I want to sketch the set $|z|\geq \text{Re}(z)+1$ and determine whether it is open, closed or neither and whether it is bounded and connected.
Let $z=x+iy,$ Then we have that the inequality is equivalent to
$$\sqrt{x^2+y^2}\geq x+1,$$
so
$$y\geq \sqrt{2x+1}.$$
So this is the closed, unbounded region above the graph of $\sqrt{2x+1}.$ I don't understand how to determine connectedness.
Is my answer so far correct?
On
Well, if $x\geq -1$ then we get $y^2\geq 2x+1$. Since $y^2 = 2x+1$ is a parabola it determine two connected component and $y^2\geq 2x+1$ is one of them and it is closed. Name this component $A$
But if $x<-1$ you can't square it. But in this case any point $P(x,y)$ if $x<-1$ is a solution and they determine open halfplane $B$ (left from from the line $x=-1$). But this plane is $B$ is subset of $A$, so their union is again $A$.

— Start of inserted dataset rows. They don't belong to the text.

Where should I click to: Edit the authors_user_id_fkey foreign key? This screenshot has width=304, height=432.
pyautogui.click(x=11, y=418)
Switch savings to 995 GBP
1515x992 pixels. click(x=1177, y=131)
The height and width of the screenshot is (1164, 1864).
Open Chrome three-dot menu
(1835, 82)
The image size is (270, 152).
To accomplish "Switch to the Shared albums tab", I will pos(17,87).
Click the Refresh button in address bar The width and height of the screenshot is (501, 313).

So this region is closed and it has one component..
Be very careful when squaring: the inequality $1\ge -2$ is true, but $1^2\ge(-2)^2$ is false.
The inequality $A\ge B$ is equivalent to $A^2\ge B^2$ provided $A\ge0$ and $B\ge0$.
If $\operatorname{Re}z<-1$, then the inequality $|z|\ge\operatorname{Re}z+1$ is surely true. Therefore all complex numbers $x+yi$ with $x<-1$ belong to the set.
If $x\ge-1$, then you can indeed square and the inequality becomes $$ x^2+y^2\ge x^2+2x+1 $$ that is, $$ y^2\ge 2x+1 $$ The locus $y^2=2x+1$ is a parabola, which divides the plane into three subsets:
For all inner points it either holds $y^2>2x+1$ or $y^2<2x+1$. Consider the segment joining two inner points; if in one the former inequality holds and in the other the latter, then the segment joining them has to meet the parabola. Since $(0,0)$ is an inner point and $0<2\cdot0+1$, we conclude that the inner points don't belong to the given set.
Similarly, the outer points all satisfy $y^2>2x+1$.
On the other hand, all points with $x<-1$ are outer points, as the vertex has coordinates $(-1/2,0)$, so the set is indeed the set of outer points to the parabola $y^2=2x+1$ and the points of the parabola.